Possibly excepting the last 10 days

Joseph T. Goodman became the owner and editor of a newspaper in Virginia City, Nevada called the Territorial Enterprise, a few years after its founding in 1858. He furthered the circulation of the newspaper throughout the Western territories, and used it as a mouthpiece for positions such as supporting the Union in the Civil War. In his day one could say that this amounted to a prediction. One of his later efforts was to grow grapes in Northern California, and though his own effort seems to have had no memorable yield, one can say he predicted the area would be good for wine.

Today we wish to go over last year’s predictions, and offer a mostly new slate for 2012. The supposed Mayan prediction of the end of the world on December 21st, 2012 makes us hedge by not venturing anything beyond that date.

Goodman’s most lasting work came late in life: he deciphered the notation system used in the Mayan calendar. Juan Martinez-Hernandez and Eric J. Thompson later expanded and confirmed this work, so that the system is now known by their initials GMT—which is neatly suggestive of our own time standard.

As editor as well as owner, Goodman paid attention even to the “Letters” page of his paper. He noticed that one unsuccessful, worldly-wise prospector in Aurora, Nevada, wrote in often with a lively pen. He offered the young man, Samuel Clemens, a job on his paper instead. The stories by Clemens gained enough circulation to earn him a reputation, and today we know him as Mark Twain.

The Mayan Y2K Problem

What Goodman and his followers solved can be abstracted as a constraint-satisfaction puzzle. Most Mayan “long count” inscriptions have five entries in a recognizable tally system, so we’ll call them the coefficients {a_5,a_4,a_3,a_2,a_1}. The questions are what units they multiplied and whether this was radix notation with a single base or multiple bases which we’ll call {u,v,w,x,y}. The data could be given the form

\displaystyle  a_5 v + a_4 w + a_3 x + a_2 y + a_1 z + C > d

from cases where the inscription could be sequenced with a historical event whose Gregorian date {d} was known. This could come along with other information conferring similar equations with {<} or approximate equality in place of {>}.

It was clear that the ones place {z} had units of days, and that the Mayans liked to count by {20} or {13}. Thus {z=1} and {y = 20}, but it was found that {x = 18 y = 360}, not {400} as in base 20. The switch to base-18 seems surprising but makes {x} closer to a solar year of days. Then {w = 20 x = 7,\!200} (called a katun) and {v = 20 w = 144,\!000} (called a baktun) resumed the base-20 pattern.
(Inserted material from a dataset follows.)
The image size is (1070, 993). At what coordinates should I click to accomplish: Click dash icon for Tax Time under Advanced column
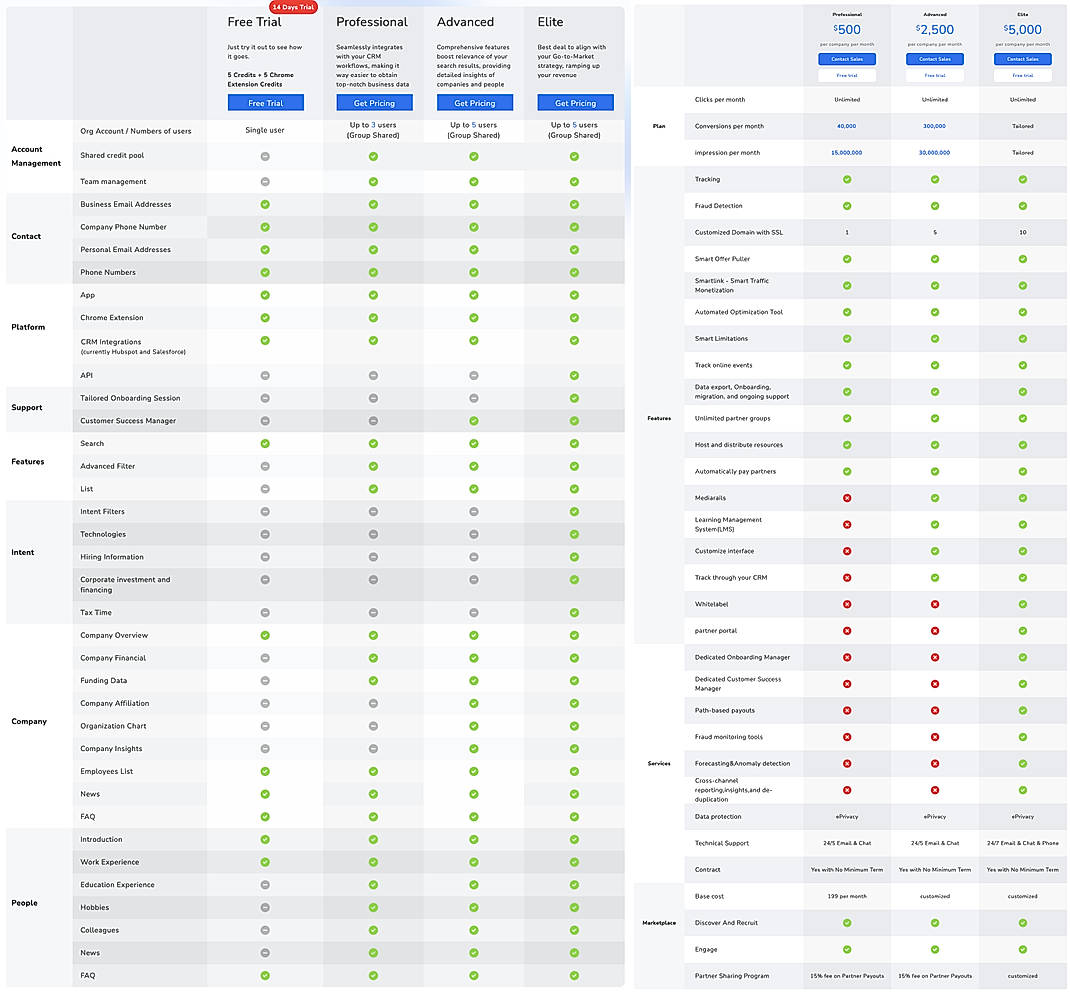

The hardest variable to solve was {C}, called the “correlation.” Indeed Goodman, Martinez-Hernandez, and Thompson came up with values {1} apart. Goodman’s value gave a “Day Zero” of August 11 in 3114 BCE, and this was adopted. Thus today’s date (as I, Ken, write, not post date) in Mayan is

\displaystyle  \mbox{January 2, 2012} = 12.19.19.0.6

Note that the {w} and {x} places are maxed out at {19}, so after {18 \times 20 - 6 = 354} more days, the {a_5} coefficient will tick over.

The issue is whether the base {u} for the {a_5} place was meant to be base 20 or base 13. If the latter, this is the end my friend. Evidence for the latter is that some Mayan inscriptions indicate more than five places but pad them with 13’s that play the role of zeroes. One noted in Wikipedia’s article here is

\displaystyle  13.13.13.13.13.13.13.13.9.15.13.6.9

whose last five places denote October 19 in the year 744. The inclusion of the leading places, however, grants about 4 billion more years. Another inscription has nineteen leading 13’s. Thereby the Mayans over-predicted the life of the world, as all leading physical theories suggest that at least our branch of the cosmos will freeze or be annihilated long before those places are filled out.

Thus December 21 will end a Mayan cycle of {13 \times 144,\!000 = 1,\!872,\!000} days giving about {1,\!872,\!000/365.242 = 5,\!125.369} of our years, but we see nothing more than a limit of 5-place syntax. This is analogous to the two decimal place shortcut that led to the Y2K Problem, in which predicted techno-apocalypse was averted. Well in case we are wrong, at least the 354 days left constitute a lunar year, so we are still offering a year’s worth of predictions.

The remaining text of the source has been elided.